И опять хохотали, а Смолянов кивал, улыбался.
Ляле же это не нравилось. Она не любила, когда злошутничают . Ну что ж, что слабенькая пьеса, не Шекспир? А человек, может, хороший. Пригласил с открытой душой, деньжищ ухлопал тыщи, наверно, три. И все ведь пришли, не отказались, и Смурный пришел, хотя Ляля сама слышала, как однажды в кабинете директора поносил Смолянова, называл его пьесу «рептильной драматургией» — Ляля такого слова не знала, даже выясняла потом. И Боб Миронович был тут, у мясных пирогов и у водочки, а ведь он в открытую на худсовете выступал против смоляновской пьесы, с директором спорил, Сергея Леонидовича уламывал, чтобы тот отказался.

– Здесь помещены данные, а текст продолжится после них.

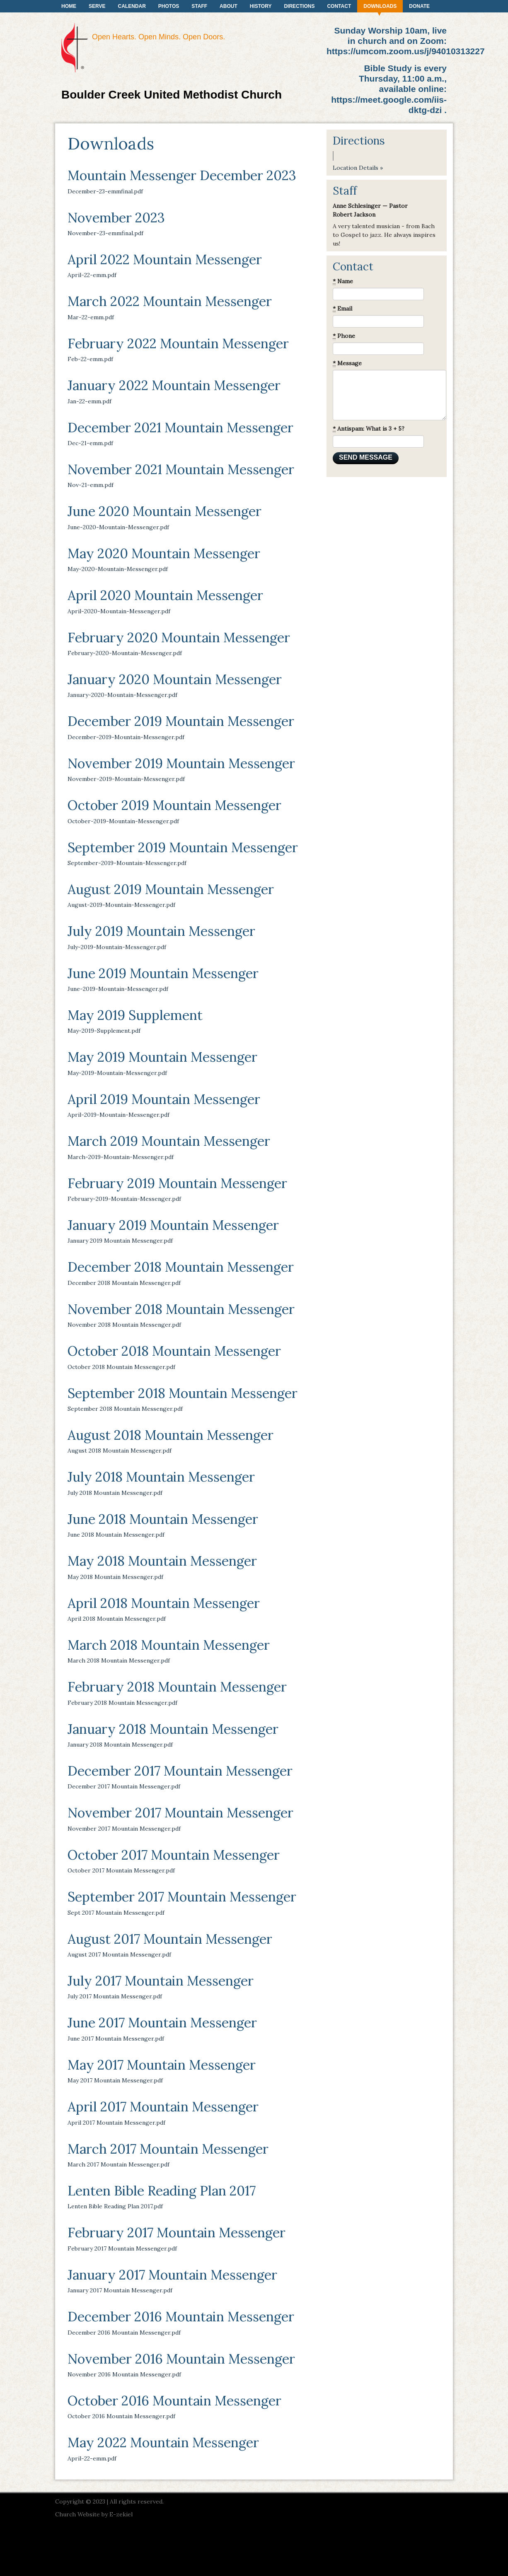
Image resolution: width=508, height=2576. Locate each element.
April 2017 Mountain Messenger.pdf (116, 2122)
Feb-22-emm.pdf (90, 359)
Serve (97, 6)
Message (347, 363)
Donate (419, 6)
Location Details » (358, 167)
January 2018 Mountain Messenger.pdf (120, 1744)
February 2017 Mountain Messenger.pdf (122, 2248)
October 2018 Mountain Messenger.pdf (121, 1367)
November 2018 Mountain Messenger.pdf (124, 1324)
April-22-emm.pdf (92, 275)
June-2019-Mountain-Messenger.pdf (118, 989)
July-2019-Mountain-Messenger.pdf (117, 947)
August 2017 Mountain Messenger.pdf (119, 1954)
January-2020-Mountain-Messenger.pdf (122, 695)
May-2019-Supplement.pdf (104, 1030)
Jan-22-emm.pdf (89, 401)
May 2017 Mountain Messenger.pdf (115, 2080)
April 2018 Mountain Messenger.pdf (117, 1618)
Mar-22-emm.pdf (91, 317)
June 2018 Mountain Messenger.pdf (116, 1534)
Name (343, 281)
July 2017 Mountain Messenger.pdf (115, 1996)
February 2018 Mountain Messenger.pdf (122, 1702)
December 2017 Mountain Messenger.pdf (124, 1786)
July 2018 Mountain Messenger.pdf (115, 1492)
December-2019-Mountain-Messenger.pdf (126, 737)
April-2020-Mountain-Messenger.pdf (119, 611)
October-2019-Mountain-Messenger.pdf (123, 821)
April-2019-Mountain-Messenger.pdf (118, 1114)
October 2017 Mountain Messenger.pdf (121, 1870)
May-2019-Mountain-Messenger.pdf (117, 1073)
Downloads (380, 6)
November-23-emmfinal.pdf (105, 233)
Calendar (131, 6)
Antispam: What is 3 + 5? (368, 429)
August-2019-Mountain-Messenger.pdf (121, 904)
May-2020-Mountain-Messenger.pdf (118, 569)
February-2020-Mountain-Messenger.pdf (125, 653)
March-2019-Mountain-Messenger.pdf (121, 1157)
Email (342, 309)
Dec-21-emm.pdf (90, 443)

Все, все были тут, критики тайные, насмешники, презиратели, все на дармовщинку сбежались, актер-актерычи несчастные. Выпить-закусить загорелось. Ах ты, боже мой, и глядеть тошно, и жалко их, бедных, и смешно: как дети! Играют, бузят, веселятся по пустякам и больно делают, как настоящие дети, жестокие. И когда вдруг поднялся жалконький актеришка Ерошкин Иван Васильевич и туда же, чтоб не отстать: «Дорогой автор, разрешите поднять сей бокал за то, чтобы вы еще много, много раз радовали нас своими прекрасными… (пауза) пирожками с капустой!» — и были крики «ура», «браво», Ляля не вынесла затравленного вида автора и вышла в другую комнату. Стала там помогать старушке, смоляновской матери Евдокии Ниловне, готовить стол для чая. Старушка вовсе с ног сбилась. Ляля, как увидела ее, сразу полюбила — на бабушку похожа, такая же хлопотунья, суетится попусту. Бабушка умерла два года назад, жила в Измайлове, в старом дедовском доме.
— Да не ставьте вы пироги! — шептала Ляля старушке. — Печенья хватит!

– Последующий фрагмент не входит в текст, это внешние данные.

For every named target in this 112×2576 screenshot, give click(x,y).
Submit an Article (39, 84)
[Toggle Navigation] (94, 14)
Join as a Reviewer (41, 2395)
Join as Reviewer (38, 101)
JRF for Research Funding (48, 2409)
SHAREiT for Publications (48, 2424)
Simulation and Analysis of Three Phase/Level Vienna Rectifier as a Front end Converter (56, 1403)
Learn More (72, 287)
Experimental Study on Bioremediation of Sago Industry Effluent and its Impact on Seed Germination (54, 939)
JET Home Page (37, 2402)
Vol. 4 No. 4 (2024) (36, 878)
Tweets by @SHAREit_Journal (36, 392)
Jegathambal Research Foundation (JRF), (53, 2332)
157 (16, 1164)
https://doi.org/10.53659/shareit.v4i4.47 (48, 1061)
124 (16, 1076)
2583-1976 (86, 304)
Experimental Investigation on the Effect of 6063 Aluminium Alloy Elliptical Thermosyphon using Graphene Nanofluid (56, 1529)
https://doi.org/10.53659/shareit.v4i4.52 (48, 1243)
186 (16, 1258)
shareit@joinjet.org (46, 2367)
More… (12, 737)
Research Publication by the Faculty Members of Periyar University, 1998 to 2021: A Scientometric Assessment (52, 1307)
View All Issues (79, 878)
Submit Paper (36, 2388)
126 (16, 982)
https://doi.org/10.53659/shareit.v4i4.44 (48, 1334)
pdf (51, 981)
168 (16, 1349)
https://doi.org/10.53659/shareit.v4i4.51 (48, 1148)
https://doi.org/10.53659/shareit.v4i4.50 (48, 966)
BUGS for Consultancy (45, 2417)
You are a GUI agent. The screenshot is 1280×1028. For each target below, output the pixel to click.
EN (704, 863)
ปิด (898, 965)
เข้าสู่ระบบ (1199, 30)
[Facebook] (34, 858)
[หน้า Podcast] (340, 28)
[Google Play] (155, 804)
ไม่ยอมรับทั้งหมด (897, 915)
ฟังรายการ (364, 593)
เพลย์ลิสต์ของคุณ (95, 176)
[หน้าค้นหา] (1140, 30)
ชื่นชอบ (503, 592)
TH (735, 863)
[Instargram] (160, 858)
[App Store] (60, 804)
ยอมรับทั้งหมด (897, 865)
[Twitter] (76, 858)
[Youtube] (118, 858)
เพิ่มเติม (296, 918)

— Не ставить? — пугалась старушка.
— Ну их! Обойдутся.
Было жаль трудов Евдокии Ниловны: два блюда с мясным пловом и громадную миску с пирожками за полчаса подмели. Потом Ляля пошла наверх по скрипучей лестнице в светелку — старушка повела знакомиться к больной девочке. И опять Ляля удивилась: дома, в Москве, у нее такая же комнатка наверху, мансарда, где все детство прошло, юность и где теперь они с Гришей. Девочке было тринадцать лет, и она была толстая, развитая, с полной грудкой, как взрослая девушка, но лицо бессмысленное, овечье, с пустым взглядом. Видно было, что бабушка очень любит Галочку: сразу заговорила нежно, тихо, поправила чулки, застегнула пряжку на туфле и, когда привела Галочку в порядок — та сидела в качалке и, качаясь, играла детским шариком на резинке, стукала им методически в пол, — дала ей на тарелке кусок пирога и чашку чаю. Галочка чай не хотела, отодвинула рукой, а пирог ела, но шарик свой не бросала — продолжала стучать в пол.

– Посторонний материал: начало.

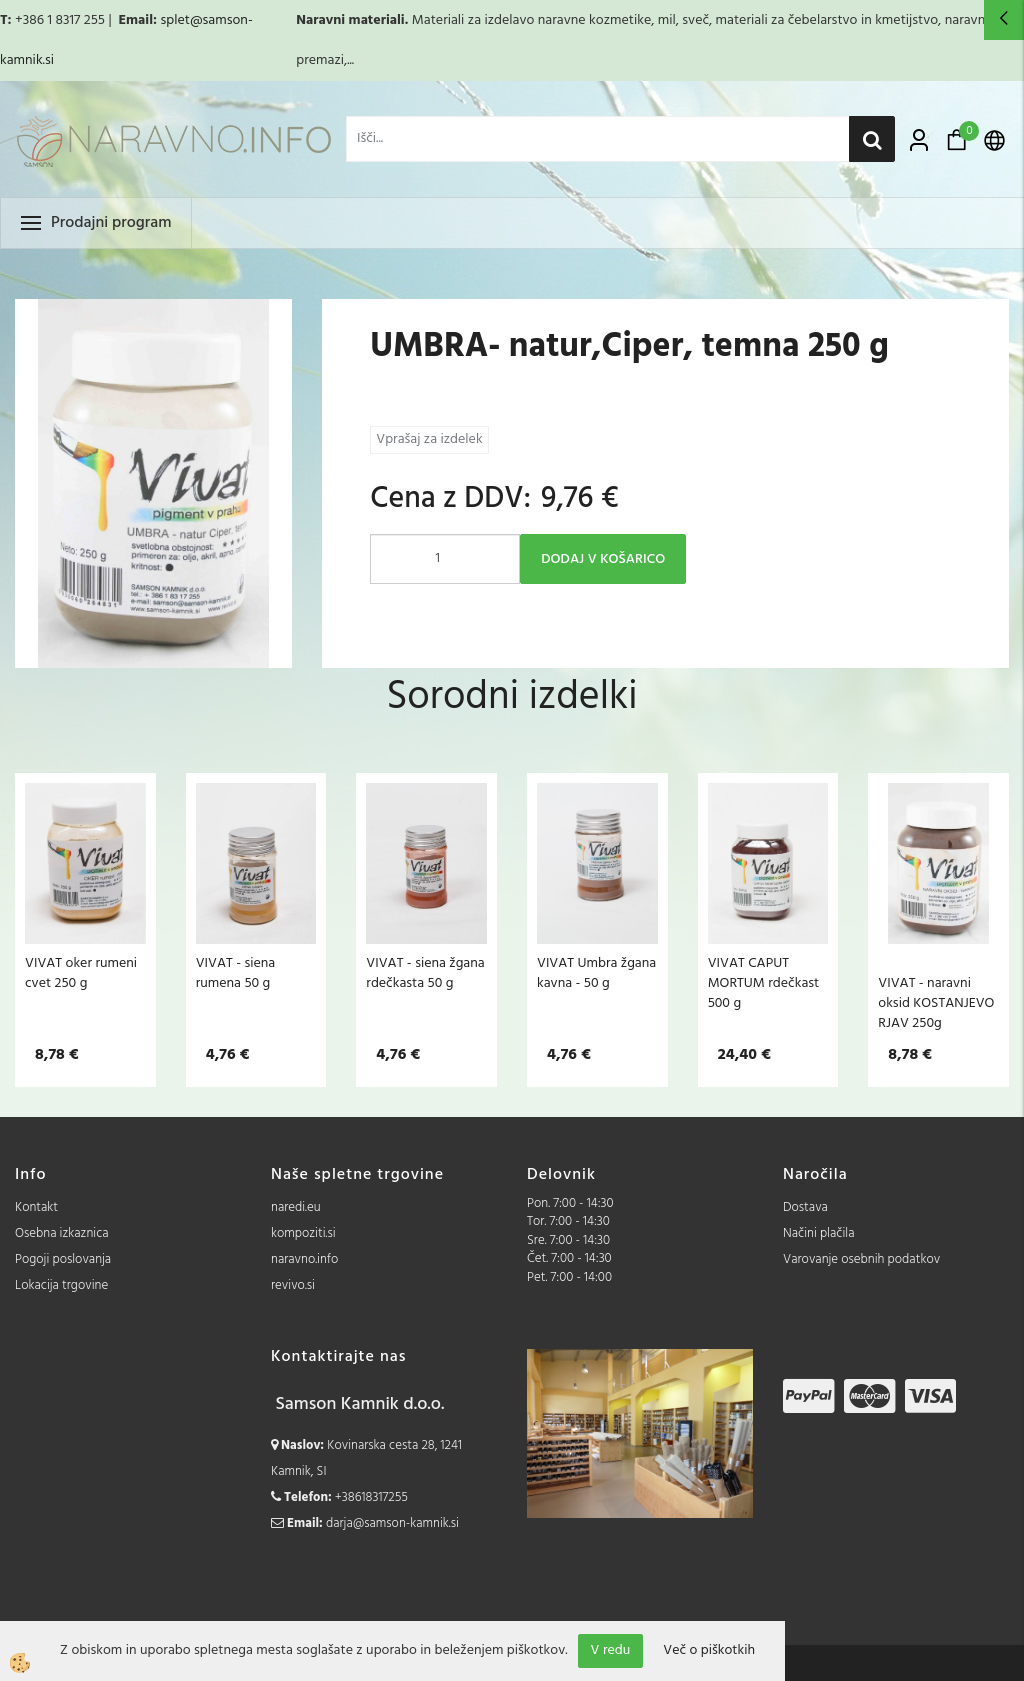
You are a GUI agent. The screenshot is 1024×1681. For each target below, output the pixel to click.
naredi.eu (296, 1207)
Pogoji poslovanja (63, 1259)
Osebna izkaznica (62, 1233)
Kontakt (36, 1207)
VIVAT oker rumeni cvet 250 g (81, 973)
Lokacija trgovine (61, 1285)
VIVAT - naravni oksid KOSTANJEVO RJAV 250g (936, 1003)
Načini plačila (819, 1233)
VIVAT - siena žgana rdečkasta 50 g (425, 973)
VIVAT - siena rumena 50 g (236, 973)
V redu (611, 1650)
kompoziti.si (303, 1233)
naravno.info (304, 1259)
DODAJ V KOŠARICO (603, 559)
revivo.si (293, 1285)
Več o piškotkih (709, 1651)
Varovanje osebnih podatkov (861, 1259)
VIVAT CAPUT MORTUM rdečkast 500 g (764, 983)
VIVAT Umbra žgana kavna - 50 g (596, 973)
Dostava (805, 1207)
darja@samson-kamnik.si (392, 1523)
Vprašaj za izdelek (429, 439)
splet (174, 20)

— А я думаю: кто это наверху долбит? — сказала Ляля.
— Стук-постук, — сказала старушка ласково. — Это наша Галочка стук-постук да стук-постук… — и, приникнув к уху Ляли, шептала: — Цельный день вот так стукотит. Горе у нас, горе.
Внизу, в большой комнате, запели. Кто-то стал плясать, топали, двигали с шумом мебель. Ляля вдруг остро почувствовала: домой, увидеть отца, Гришу! Выйти в сад. Вспомнилось: дома вот так же иногда пели, плясали. Сойдутся родные, дядя Коля, тетя Женя с ребятами, дядя Миша, а то отцовская родня привалит с Урала, заведут песни, а Ляля, когда надоест, убежит к себе наверх, в мансарду, читает книгу, а внизу шум, пляс. Девочка бросала мячик, не глядя на Лялю, и, кажется, вовсе не замечала ее присутствия. Старушка шепотом делилась: Галочка от первой жены Николая Демьяновича, которая умерла, уж очень тужила из-за дочери, а новая жена Марта, самолюбивая женщина, Галочку знать не желает и ее, Евдокию Ниловну, видеть не хочет, никогда сюда не приедет, письма не пришлет и Николаю Демьяновичу приезжать запрещает. Деньги, мол, посылай, а больше ничего. А какие деньги? Тоже сказать, пензия небогатая: четыреста рублей шлет. Это когда у них ссора, тогда он и прикатит, в какой год раз. Мама, говорит, она женщина очень даже плохая, взгальная баба, но я, говорит, ее люблю и она мне в работе помощница.
Ляля слушала старушку, горевала с ней, смотрела на тупое, овечье лицо девочки и думала: «У всех горе. А ведь драматург, успешный…» От этой мысли, что — у всех — и еще горше бывает, собственные неприятности легчали, таяли.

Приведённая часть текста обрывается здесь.